Cross-industry applicability: the practical reach
The reach of the structure is what makes the specialty-fragmentation problem worth solving. The MSO is applicable across nine or more industries plus the personal-service category — a breadth that means every vertical specialty inside a large firm has clients who could be candidates. Closely-held operating businesses in distribution, light manufacturing, professional services, healthcare delivery, transportation, hospitality, construction, real estate operations, and family-owned consumer businesses have each surfaced fact patterns in our practice. So have the personal-service businesses — the medical groups, the law firms, the engineering practices, the architecture firms — that §269A was written to address. The structure is not equally useful in every fact pattern; that is a diligence question. But the candidate pool is wide enough that no single specialty inside a large firm is likely to encounter it often enough, on its own, to develop the depth a structural conversation requires.
That is the practical case for a continuing-conversation cadence between the structural specialist and the vertical specialty groups. A single CPE session, however well delivered, is unlikely to change the diagnostic posture of a partner whose specialty is somewhere else. A cadence of touchpoints — quarterly internal CPE, joint client reviews on candidate fact patterns, written briefs that move through the firm's internal channels — is what builds the pattern recognition the structure requires. The host firm's posture at the luncheon was consistent with that observation. The firm did not ask whether the structure was real. It asked how to build the internal cadence that would let its vertical specialists recognize the candidate fact patterns when they appear.

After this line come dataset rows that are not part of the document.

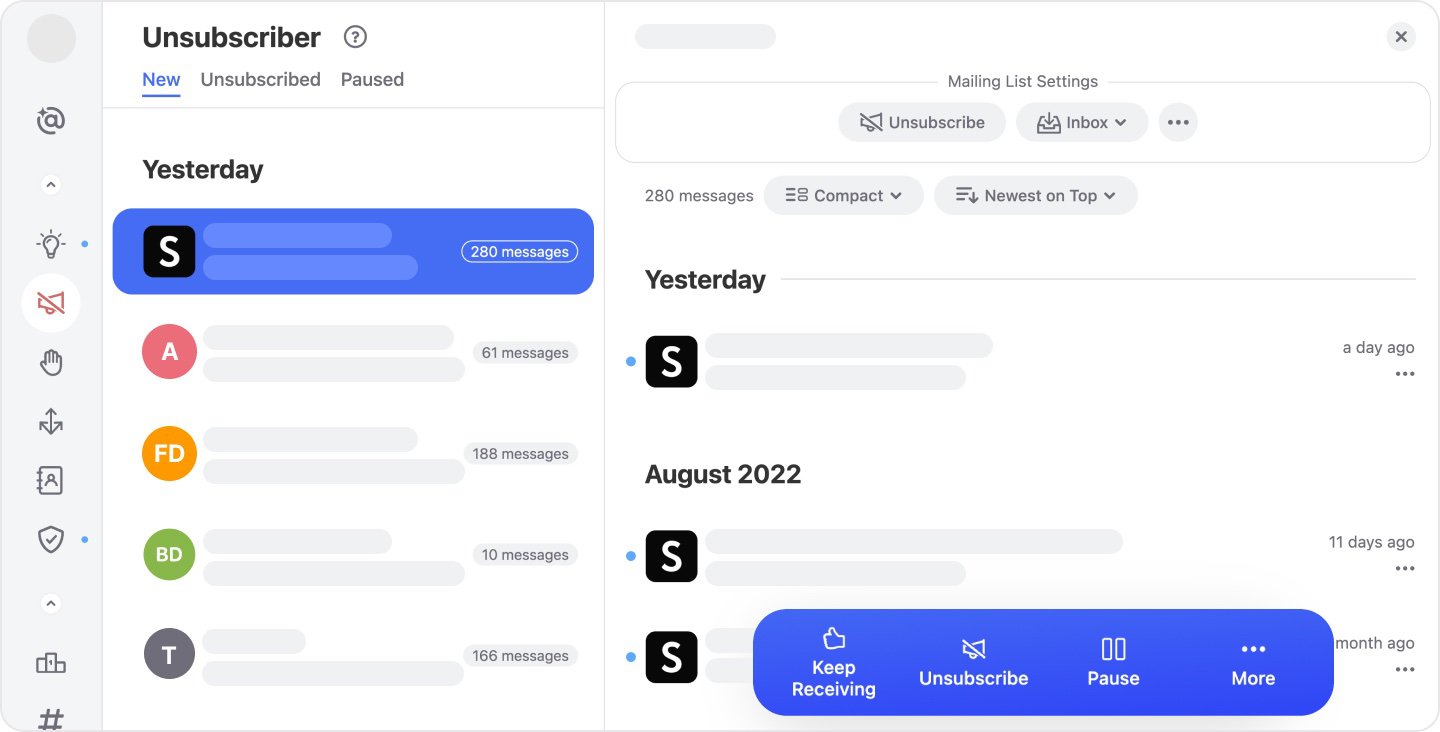The image size is (1440, 732).
Task: Collapse the sidebar section with upward chevron
Action: [x=50, y=183]
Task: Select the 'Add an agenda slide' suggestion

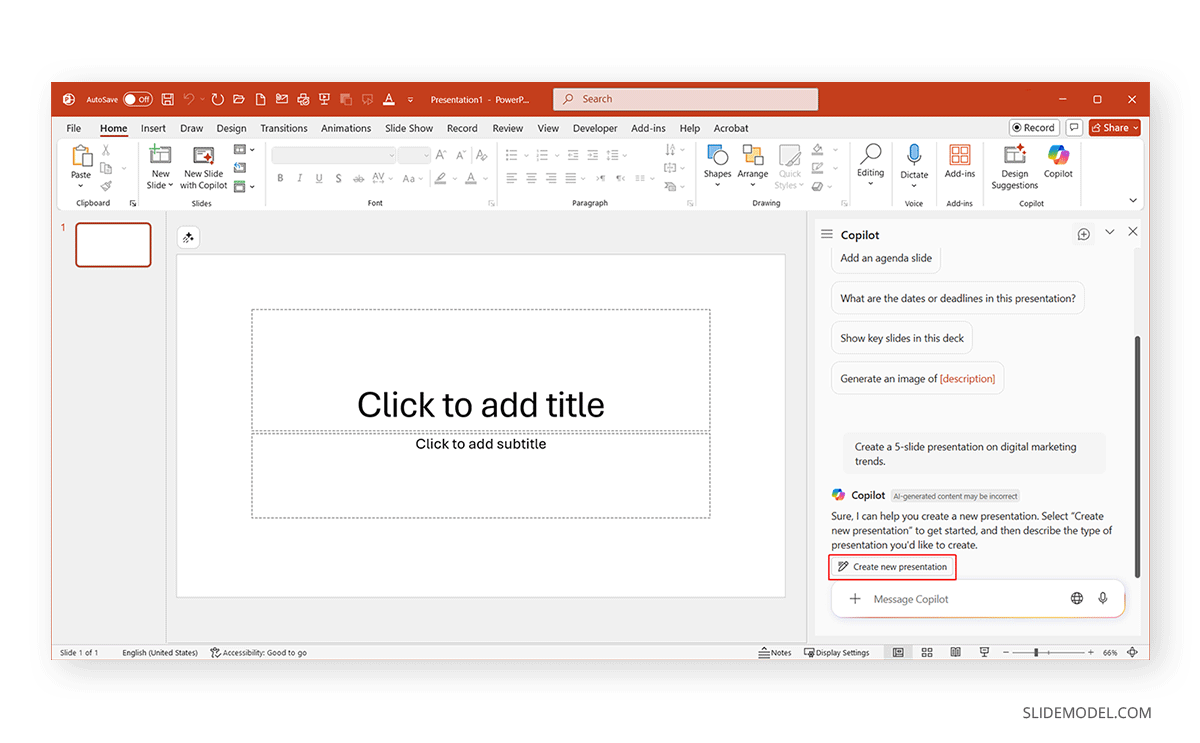Action: [x=886, y=258]
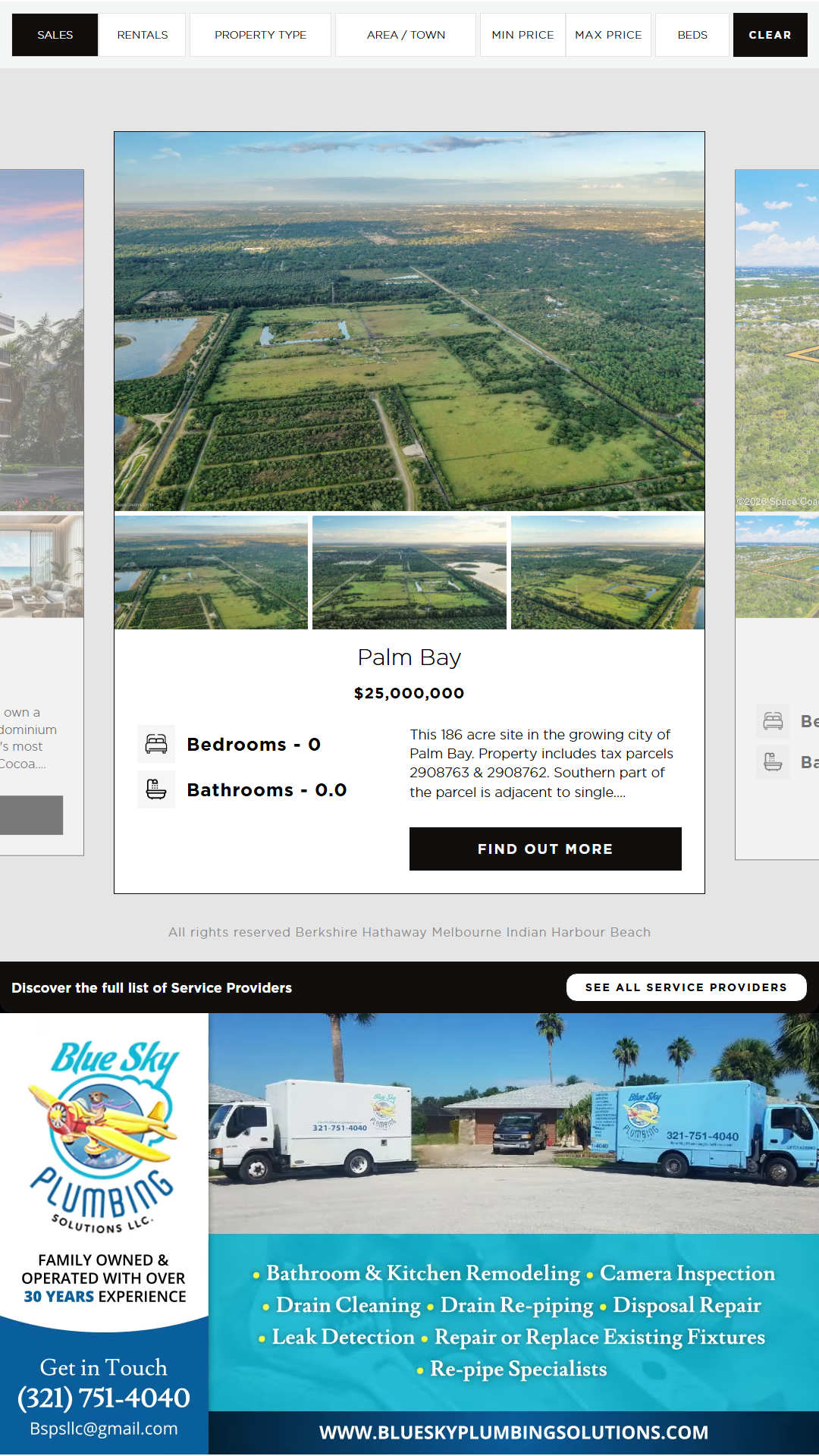Click the bathtub icon beside Bathrooms
This screenshot has width=819, height=1456.
[156, 789]
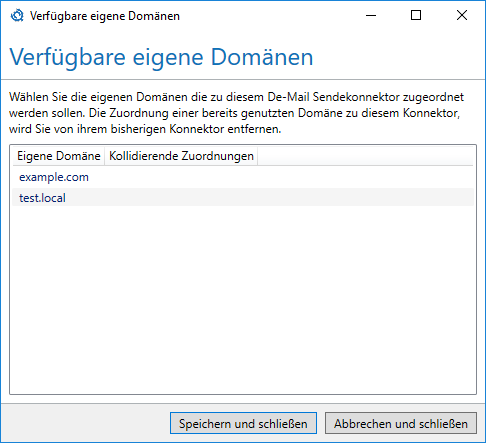Click the application icon in the title bar
Viewport: 486px width, 443px height.
pyautogui.click(x=17, y=16)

After the Atlanta luncheon, our team reviewed the published record on advisory-services growth inside large CPA firms. The AICPA and CPA.com benchmark survey has observed that the Client Advisory Services line is currently the fastest-growing service area in public accounting, with median growth in the high double digits and a multi-year projected growth trajectory that outpaces every other practice line in the firm. That observation explains the operating tension the Atlanta partners were describing in their own halls. The advisory line is growing across the industry; in a specialty-organized practice, the question is which vertical group inside the firm carries which structural conversation, and on what cadence. The benchmark describes the destination. The internal-cadence problem is the practical answer to how a firm of this size gets there.
Closing observation
The MSO conversation inside a large CPA firm is not a sales conversation, and it is not a one-meeting conversation. It is a cadence. The structural specialist who comes through once and leaves a deck behind has done less than the structural specialist who returns over a year or two, in formats the firm's vertical specialists can absorb, until the candidate fact patterns surface themselves. In Atlanta the question on the floor was not whether the MSO is a useful structure. It was how the conversation gets carried across the silos that organize a serious practice. The answer is the conversation itself, on a cadence the firm can sustain.